### WHAT THE TASK REQUIRES:
Repeat the records verbatim and leave the pictures out of your copy.

Records from a data collection

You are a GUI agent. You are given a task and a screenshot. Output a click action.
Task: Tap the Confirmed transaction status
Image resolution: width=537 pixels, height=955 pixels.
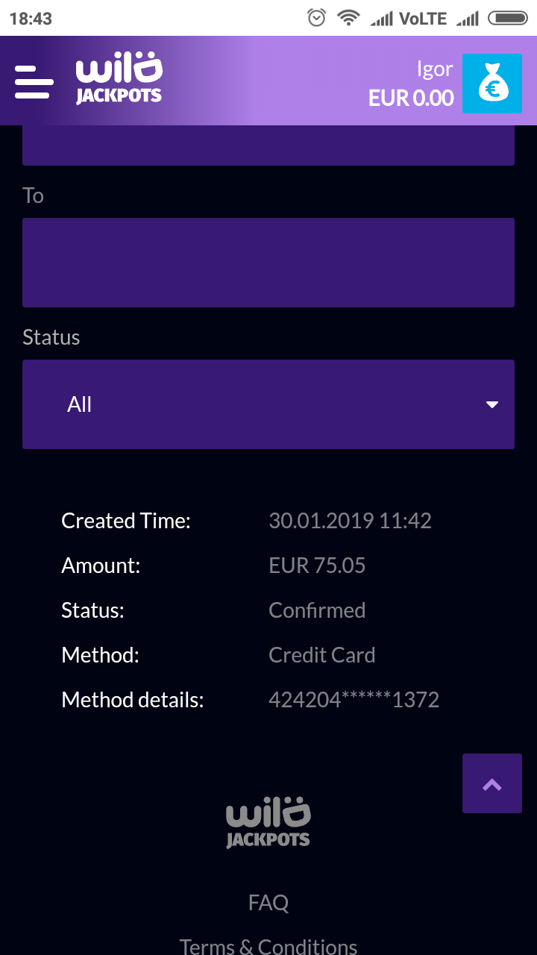coord(317,610)
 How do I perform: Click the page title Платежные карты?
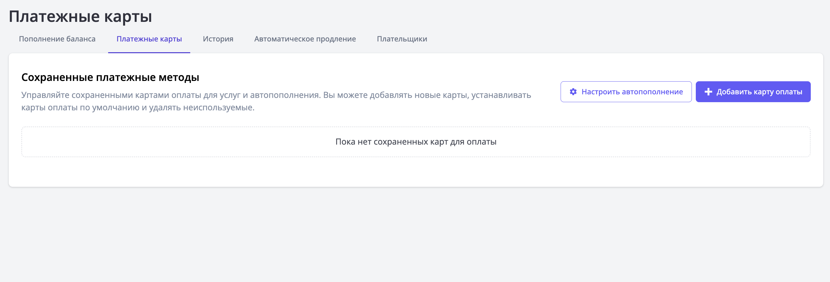(x=80, y=16)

### OUTPUT BELOW:
You are a GUI agent. You are given a task and a screenshot. Output a click action.
Task: Tap the Confirmed transaction status
Image resolution: width=537 pixels, height=955 pixels.
coord(317,610)
 How do I perform: Click the page title Платежные карты?
(x=80, y=16)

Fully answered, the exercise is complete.